We wanted to create an experience that challenges people to think like a programmer dealing with edge cases. Often, we give instructions to systems and realize our requests were vague or had unintended consequences. The classic folklore of the mischievous genie granting wishes with ironic twists perfectly encapsulates this problem. We wanted to build a game that makes the player experience the importance of precise communication and logical airtightness.

What it does

The Fine Print is an interactive logic game where the player gets three attempts to outsmart an artificial intelligence acting as a literal genie. The player types out a wish, trying to secure a positive outcome without any negative side effects. The game then sends the wish to the backend where a large language model evaluates it for any possible loopholes, ambiguities, or missing constraints. If the wish is flawed, the genie maliciously complies and the player loses the round. If the wording is absolutely airtight, the wish is granted successfully.

How we built it

The project is split into a robust backend and an interactive frontend. The backend is built using Python with FastAPI, providing a lightweight REST interface. It utilizes the OpenAI library connected to Groq API systems, pulling responses from the Llama model. We constructed complex system prompts that dynamically adjust based on the user selected difficulty level.

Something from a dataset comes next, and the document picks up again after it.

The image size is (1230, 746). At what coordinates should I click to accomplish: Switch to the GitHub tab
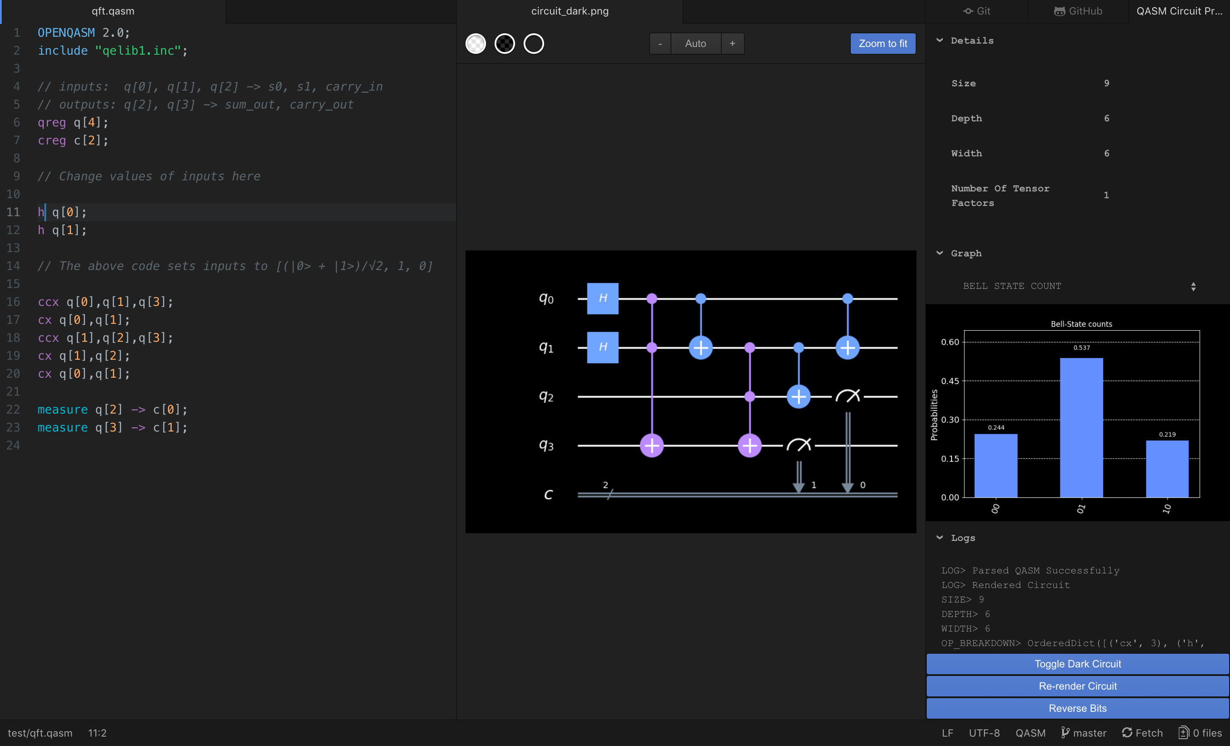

The frontend is completely custom built using Pygame. We designed an event driven game loop that manages finite states such as intro, casting, and results. We utilized threading to ensure non blocking asynchronous REST calls so the animation and frame rate remain smooth during the network requests to the backend. The custom interface features dynamic typing sequences and active user interfaces customized with mathematically derived easing and pulsing.

Challenges we ran into

Another major hurdle was orchestrating the frontend animation system simultaneously with network requests. Initially, making wishes would stall the Pygame event loop entirely. We had to implement background threading specifically to handle HTTP requests. Furthermore, masking square images into perfectly transparent circular bounds dynamically inside Pygame required manipulating surface pixel blending utilizing mathematical rendering flags.

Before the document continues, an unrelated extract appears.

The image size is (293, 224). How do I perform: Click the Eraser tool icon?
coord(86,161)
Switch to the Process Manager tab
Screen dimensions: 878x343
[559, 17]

Accomplishments that we're proud of

We are immensely proud of constructing an entirely custom game engine using Pygame from scratch rather than relying on a heavier prebuilt engine. The user interface looks professional, complete with particle effects, input validation bounds, and smooth visual transitions. We also feel accomplished with our prompt engineering framework. Tuning the large language model to strictly enforce logic without inventing purely magical or unfair flaws took significant iteration.

What we learned

We deepened our knowledge of concurrent programming inside Python, particularly finding effective ways to handle threading seamlessly within a static window loop. We also learned how necessary it is to build flexible parsing systems when communicating with generative models. In addition, we gained an appreciation for structuring game state machines to prevent input bugs or sequence breaking.

What's next for The Fine Print

Moving forward, we want to implement a leaderboard system driven through a relational database so users can see the success rate of various wishes. We are also looking into adding a category system where the game specifically challenges players to craft wishes for particular domains, such as fixing a simulated economy or designing a perfect energy source, evaluating the broader concepts behind the vocabulary.